Wow. I love that you just get in there mate, awesome.
It does not fully work as you've intended but it's getting a lot of interest so you may be on to something to commit some more time to?
If the vision is a watch party where people can watch the same thing together at the same time, the first disconnect is you're using a VOD-style video (MP4). The thing that is missing in VOD there's no concept of "current time" so the client has no way of knowing where other sessions are playing back.
It would be needed to use an HLS style of link (m3u8) where the server is keeping track of "when is now" and when a new viewer shows up, only presents the current chunk, so everyone ends up watching the same thing at the same time (how TV stations work)
Same goes for presenting multiple "streaming" tag links. Clients only know what to do with one of them at a time, and can't say what other viewers are viewing.
What you're on to here there is very cool.

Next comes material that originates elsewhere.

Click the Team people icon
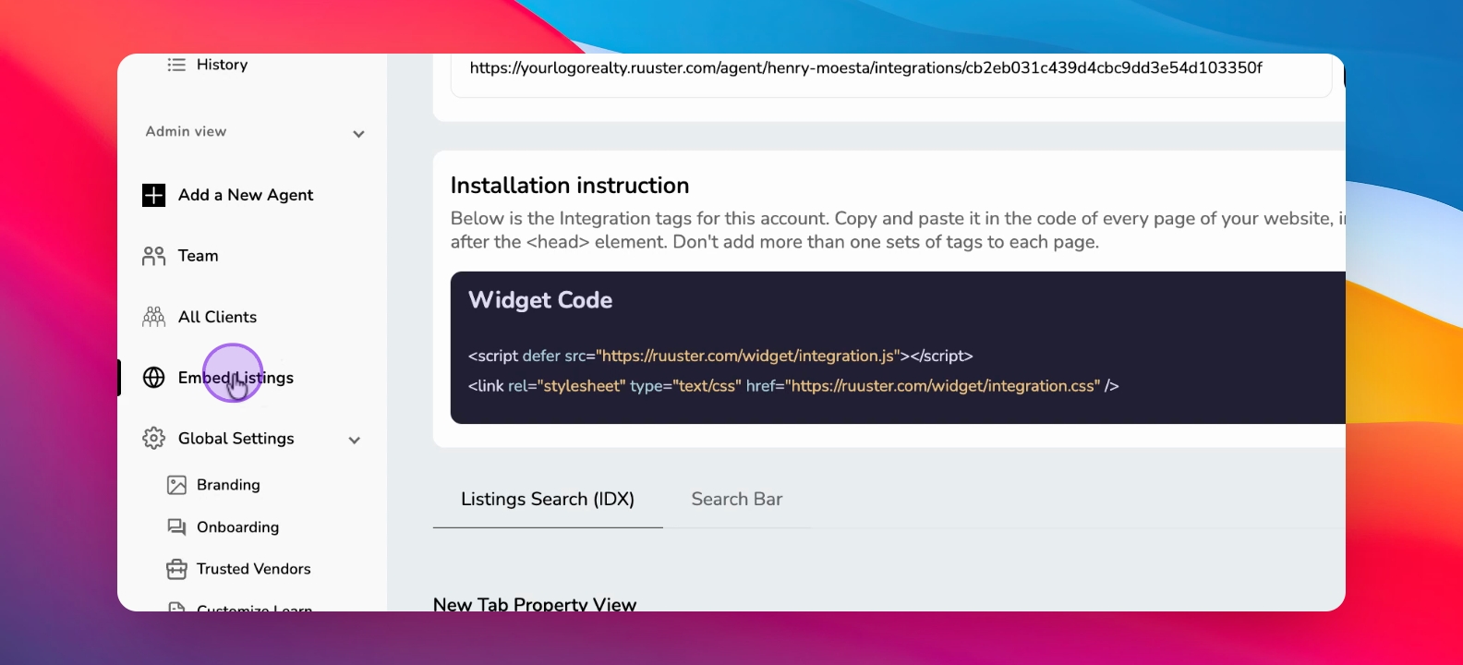coord(153,256)
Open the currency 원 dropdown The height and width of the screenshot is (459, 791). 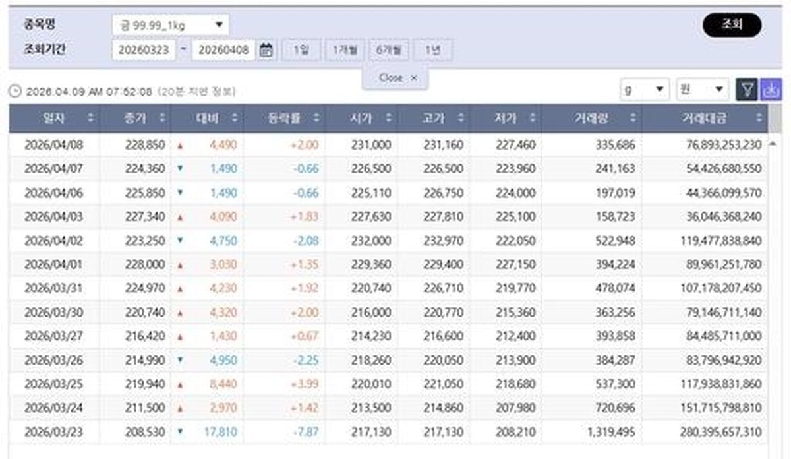702,90
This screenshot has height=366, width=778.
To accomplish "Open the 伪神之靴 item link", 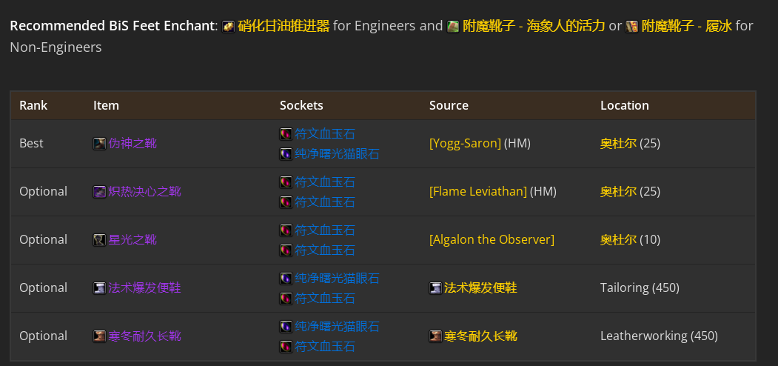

If you were to want to truly have a crack, the missing piece is to take your MP4s, convert into a chunked format e.g. m3u8, and then broadcast that to a streaming server host (self host or e.g. Zap Stream) to publish the Nostr event with only the one m3u8 streaming tag.
There is some off the shelf software that would let you do exactly that, e.g.
https://github.com/Eyevinn/channel-engine
Or
https://github.com/tin-robot/RTMP-Playlist
Good luck and have fun!